That's madness. Burlington is FAR from downtown Toronto. Ever ridden the GO trains to downtown? Sardine cans and if you get a seat you are always facing two strangers and have that awkward eye-contact problem. Winter time? Frozen track switches and numerous train cancellations and delays. And to pay $300K for the privilege plus the commute costs? No thanks.


----------



## HaroldCrump (Jun 10, 2009)

The other issue with Burlington is that the only major highway access is through the QEW, which is a parking lot on the best of days.
Living in Burlington is ok as long as you work in Burlington or Oakville, or maybe Hamilton along the 403.
If you work downtown TO, you are looking at a long day.


----------



## Bullseye (Apr 5, 2009)

There are LOADS of people who live in Burlington and GO train into Toronto every day, I know plenty of them personally. It's 40 minutes each way, and they read or work on laptops. 

Burlington also has the 407 through it, which makes it easy (although expensive) to get to anywhere in the GTA north of the QEW. My wife works in Mississauga and is there in 15 minutes from Burlington.

I work in Oakville myself, and agree that the QEW is a nightmare. Takes me 20 minutes to go 17km from home to work.


----------



## kcowan (Jul 1, 2010)

You would be wise not to count the GO Train commute time. That time can be used productively. But do count the commute to and from the trains and any wait times. 

The train schedules themselves will also be a factor depending on your work environment.


----------



## canadianbanks (Jun 5, 2009)

Berubeland said:


> Patience....
> 
> Inventory is building up in Brampton and Mississauga and 905 region which is what we saw before prices went down in 2008.


Hi Berubeland,

I'm curious where did you get this information from?



Thanks,

Peter


----------



## HaroldCrump (Jun 10, 2009)

kcowan said:


> You would be wise not to count the GO Train commute time. That time can be used productively. But do count the commute to and from the trains and any wait times.

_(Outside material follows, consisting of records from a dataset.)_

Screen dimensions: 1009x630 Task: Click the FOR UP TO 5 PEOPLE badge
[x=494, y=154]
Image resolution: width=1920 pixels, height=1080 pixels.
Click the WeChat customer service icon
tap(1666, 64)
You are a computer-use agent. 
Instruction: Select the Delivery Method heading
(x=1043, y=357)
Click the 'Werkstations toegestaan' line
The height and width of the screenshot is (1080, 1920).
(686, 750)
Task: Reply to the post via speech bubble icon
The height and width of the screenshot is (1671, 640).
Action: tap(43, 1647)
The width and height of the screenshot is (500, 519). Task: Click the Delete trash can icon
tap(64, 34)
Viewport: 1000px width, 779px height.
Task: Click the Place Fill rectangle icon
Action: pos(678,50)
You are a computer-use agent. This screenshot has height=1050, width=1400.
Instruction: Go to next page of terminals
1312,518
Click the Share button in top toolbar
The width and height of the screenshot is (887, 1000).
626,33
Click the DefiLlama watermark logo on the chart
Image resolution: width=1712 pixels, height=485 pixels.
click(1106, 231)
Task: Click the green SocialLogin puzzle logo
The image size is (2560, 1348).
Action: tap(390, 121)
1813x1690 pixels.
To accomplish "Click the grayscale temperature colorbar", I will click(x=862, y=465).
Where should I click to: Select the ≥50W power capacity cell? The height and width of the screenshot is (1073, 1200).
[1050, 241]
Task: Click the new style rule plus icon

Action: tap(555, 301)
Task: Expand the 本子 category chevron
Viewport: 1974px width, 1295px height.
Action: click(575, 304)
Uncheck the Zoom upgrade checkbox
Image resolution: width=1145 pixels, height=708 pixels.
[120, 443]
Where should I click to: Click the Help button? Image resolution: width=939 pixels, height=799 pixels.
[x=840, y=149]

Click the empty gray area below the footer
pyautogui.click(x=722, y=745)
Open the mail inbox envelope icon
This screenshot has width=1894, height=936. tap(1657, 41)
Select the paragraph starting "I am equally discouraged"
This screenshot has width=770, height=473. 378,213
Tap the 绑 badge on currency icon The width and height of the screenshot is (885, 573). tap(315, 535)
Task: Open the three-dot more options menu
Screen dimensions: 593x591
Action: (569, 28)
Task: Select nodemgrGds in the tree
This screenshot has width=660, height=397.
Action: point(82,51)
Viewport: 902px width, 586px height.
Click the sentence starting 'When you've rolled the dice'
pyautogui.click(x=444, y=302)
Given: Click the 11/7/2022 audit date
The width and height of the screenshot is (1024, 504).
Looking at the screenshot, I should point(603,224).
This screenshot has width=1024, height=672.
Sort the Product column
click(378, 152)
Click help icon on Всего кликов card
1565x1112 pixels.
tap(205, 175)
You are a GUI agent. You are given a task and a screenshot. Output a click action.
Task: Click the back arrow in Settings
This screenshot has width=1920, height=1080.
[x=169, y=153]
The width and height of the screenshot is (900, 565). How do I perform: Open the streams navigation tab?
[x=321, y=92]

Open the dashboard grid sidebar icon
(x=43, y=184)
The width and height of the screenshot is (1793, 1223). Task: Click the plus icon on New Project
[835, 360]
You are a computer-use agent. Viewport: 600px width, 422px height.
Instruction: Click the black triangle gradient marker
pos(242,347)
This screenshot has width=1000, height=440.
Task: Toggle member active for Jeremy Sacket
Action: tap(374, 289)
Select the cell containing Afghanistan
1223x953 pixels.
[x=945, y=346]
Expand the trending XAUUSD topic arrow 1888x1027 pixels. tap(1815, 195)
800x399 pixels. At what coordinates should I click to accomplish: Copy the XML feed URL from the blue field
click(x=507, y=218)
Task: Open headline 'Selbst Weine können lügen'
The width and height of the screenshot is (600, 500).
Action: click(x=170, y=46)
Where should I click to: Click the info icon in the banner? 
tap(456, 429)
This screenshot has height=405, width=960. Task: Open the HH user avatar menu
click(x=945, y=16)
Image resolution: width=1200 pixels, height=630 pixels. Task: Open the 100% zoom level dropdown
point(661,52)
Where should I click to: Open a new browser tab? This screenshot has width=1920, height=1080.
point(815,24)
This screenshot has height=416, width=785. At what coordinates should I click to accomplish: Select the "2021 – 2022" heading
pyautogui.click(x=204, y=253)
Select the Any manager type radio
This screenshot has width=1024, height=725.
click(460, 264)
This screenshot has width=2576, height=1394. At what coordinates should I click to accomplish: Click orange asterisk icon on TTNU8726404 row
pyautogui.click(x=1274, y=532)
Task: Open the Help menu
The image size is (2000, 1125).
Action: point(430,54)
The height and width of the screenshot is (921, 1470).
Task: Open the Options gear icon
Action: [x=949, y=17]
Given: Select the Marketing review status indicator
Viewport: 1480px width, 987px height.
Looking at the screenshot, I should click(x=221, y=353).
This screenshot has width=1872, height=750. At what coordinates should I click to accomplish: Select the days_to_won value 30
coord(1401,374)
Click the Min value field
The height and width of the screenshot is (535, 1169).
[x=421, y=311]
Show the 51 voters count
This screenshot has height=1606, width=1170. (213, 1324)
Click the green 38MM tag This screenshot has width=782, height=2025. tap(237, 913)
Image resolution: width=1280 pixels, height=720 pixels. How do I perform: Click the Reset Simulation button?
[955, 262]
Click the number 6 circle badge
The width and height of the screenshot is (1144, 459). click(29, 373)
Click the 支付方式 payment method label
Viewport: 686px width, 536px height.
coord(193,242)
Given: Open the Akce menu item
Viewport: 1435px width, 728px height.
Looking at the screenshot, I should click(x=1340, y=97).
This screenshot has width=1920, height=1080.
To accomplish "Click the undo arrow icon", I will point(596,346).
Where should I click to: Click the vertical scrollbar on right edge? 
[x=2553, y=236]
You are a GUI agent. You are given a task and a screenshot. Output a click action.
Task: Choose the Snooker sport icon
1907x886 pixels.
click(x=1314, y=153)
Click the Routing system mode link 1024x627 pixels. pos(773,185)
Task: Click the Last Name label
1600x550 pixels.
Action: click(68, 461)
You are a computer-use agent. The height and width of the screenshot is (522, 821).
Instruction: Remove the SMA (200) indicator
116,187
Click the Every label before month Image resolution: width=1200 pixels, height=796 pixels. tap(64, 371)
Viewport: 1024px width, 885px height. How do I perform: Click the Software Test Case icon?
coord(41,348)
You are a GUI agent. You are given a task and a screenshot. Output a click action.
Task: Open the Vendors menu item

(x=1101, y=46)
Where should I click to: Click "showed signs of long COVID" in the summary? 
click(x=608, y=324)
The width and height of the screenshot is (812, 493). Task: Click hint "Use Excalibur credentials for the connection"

Why not? It has an impact on your quality of life and productivity.
Not everyone is able to leverage that time efficiently.
At 6:00 am in the morning you could be groggy and barely half awake.
GO trains are usually crowded and not very conducive for doing confidential work.


----------



## Jungle (Feb 17, 2010)

For people that think the Go Train is bad the subway is worse. Lower class people, even more crowded. I have had concern for my safety and comfort a few times when some sketched out people on drugs started freaking out. There seems to always be one on the train.


----------



## kcowan (Jul 1, 2010)

HaroldCrump said:


> Why not? It has an impact on your quality of life and productivity.
> Not everyone is able to leverage that time efficiently.
> At 6:00 am in the morning you could be groggy and barely half awake.
> GO trains are usually crowded and not very conducive for doing confidential work.


Based on my observations, nearly everyone finds something productive to do: some catch up on their sleep; some catch up on reading; some catch up with friends chatting; some do knitting, etc.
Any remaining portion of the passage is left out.